Your assignment - Return only the lines of the listing below that run from the line with "You are a computer-use agent." through the line with "Instruction: Click the", both ends included, exactly as written.

Source material -
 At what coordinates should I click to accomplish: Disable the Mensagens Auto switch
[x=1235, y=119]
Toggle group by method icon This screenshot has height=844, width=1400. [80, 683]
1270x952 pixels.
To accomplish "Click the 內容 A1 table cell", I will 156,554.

---

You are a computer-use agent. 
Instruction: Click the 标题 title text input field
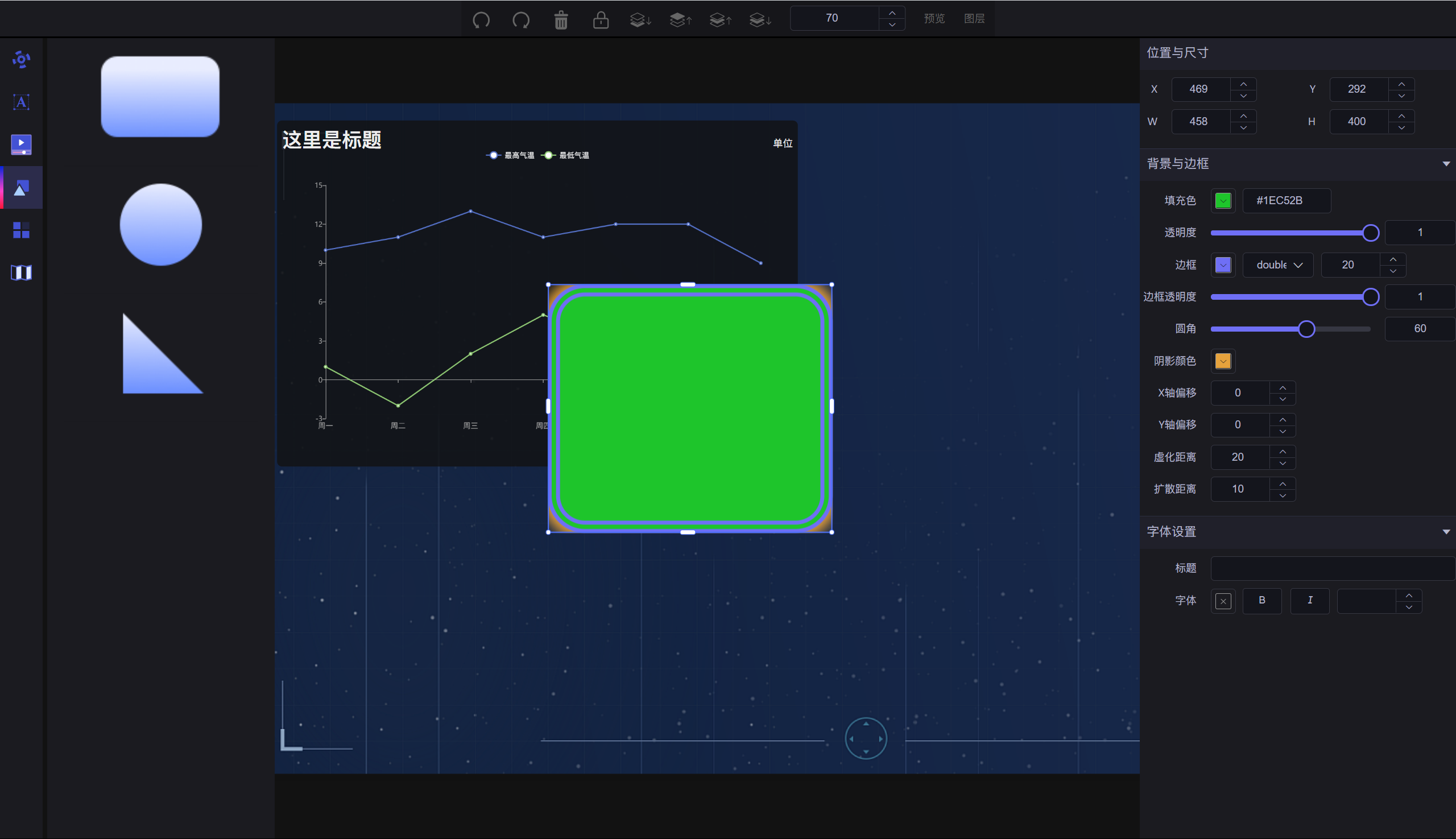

Your solution -
You are a computer-use agent. 
Instruction: Click the 标题 title text input field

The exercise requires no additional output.